§ Requirements: Copy out the text of each entry below word for word, without the pictures.

.....

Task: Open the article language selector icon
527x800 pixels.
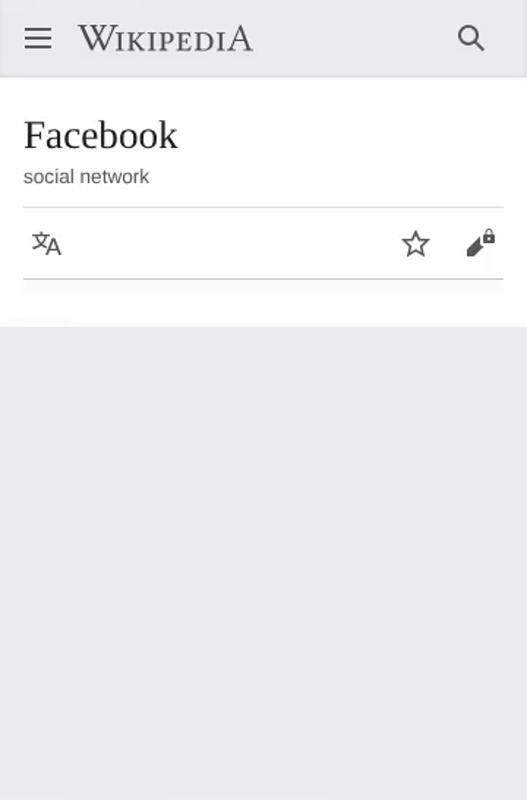Action: (x=46, y=243)
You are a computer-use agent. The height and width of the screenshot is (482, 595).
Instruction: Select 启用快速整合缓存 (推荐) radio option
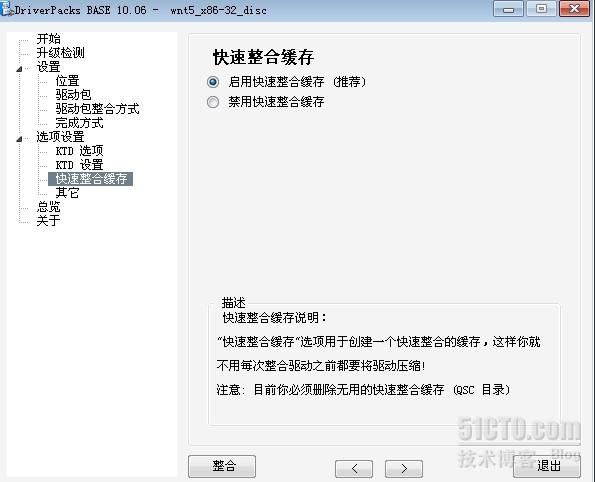pyautogui.click(x=213, y=82)
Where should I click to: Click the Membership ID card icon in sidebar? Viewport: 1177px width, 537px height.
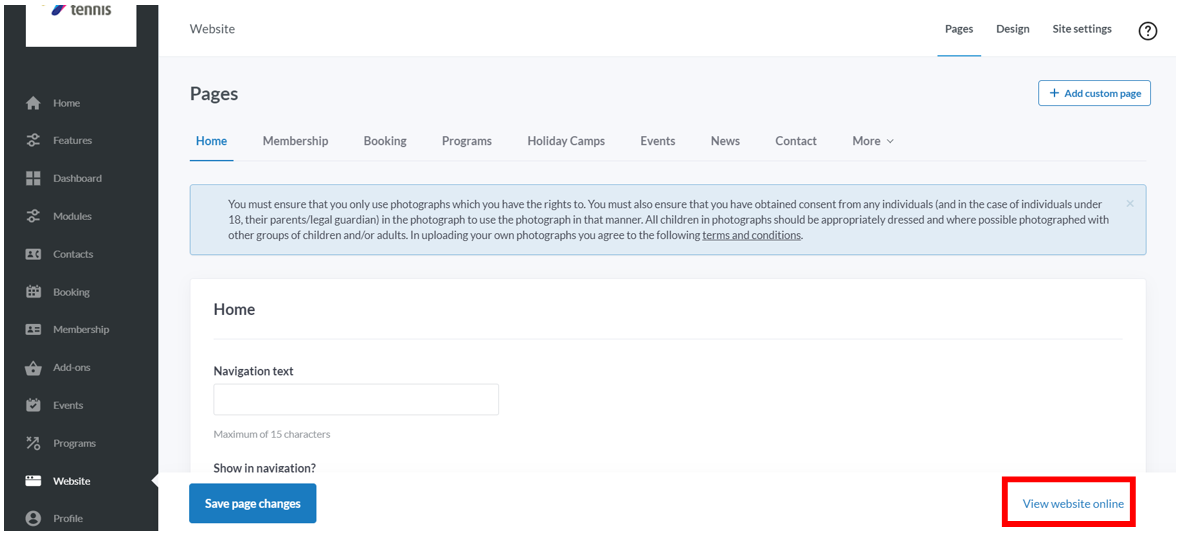pyautogui.click(x=33, y=329)
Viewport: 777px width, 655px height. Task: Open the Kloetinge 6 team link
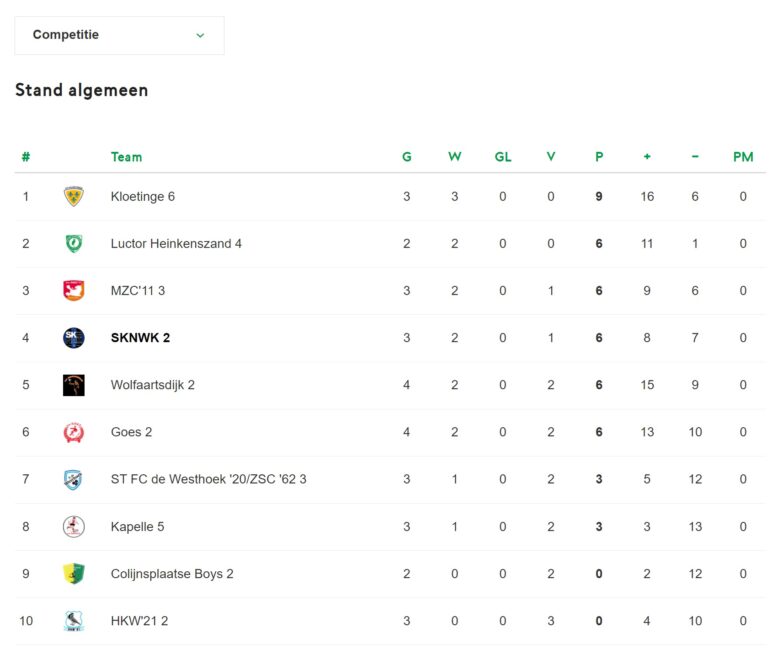[x=143, y=197]
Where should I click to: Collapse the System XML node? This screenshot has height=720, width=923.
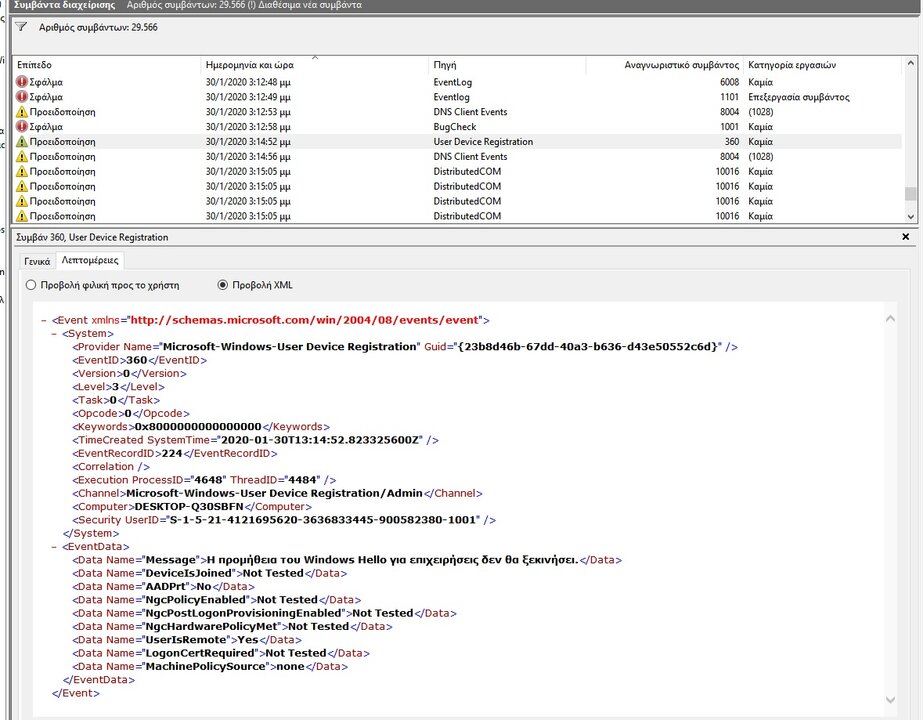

.....

§ Full response:
Task: Open the article language selector icon
527x800 pixels.
Action: (x=46, y=243)
You are a computer-use agent. The height and width of the screenshot is (482, 595).
Instruction: Select 启用快速整合缓存 (推荐) radio option
pyautogui.click(x=213, y=82)
Where should I click to: Click the Membership ID card icon in sidebar? Viewport: 1177px width, 537px height.
pyautogui.click(x=33, y=329)
Viewport: 777px width, 655px height. Task: Open the Kloetinge 6 team link
[x=143, y=197]
Where should I click to: Collapse the System XML node? This screenshot has height=720, width=923.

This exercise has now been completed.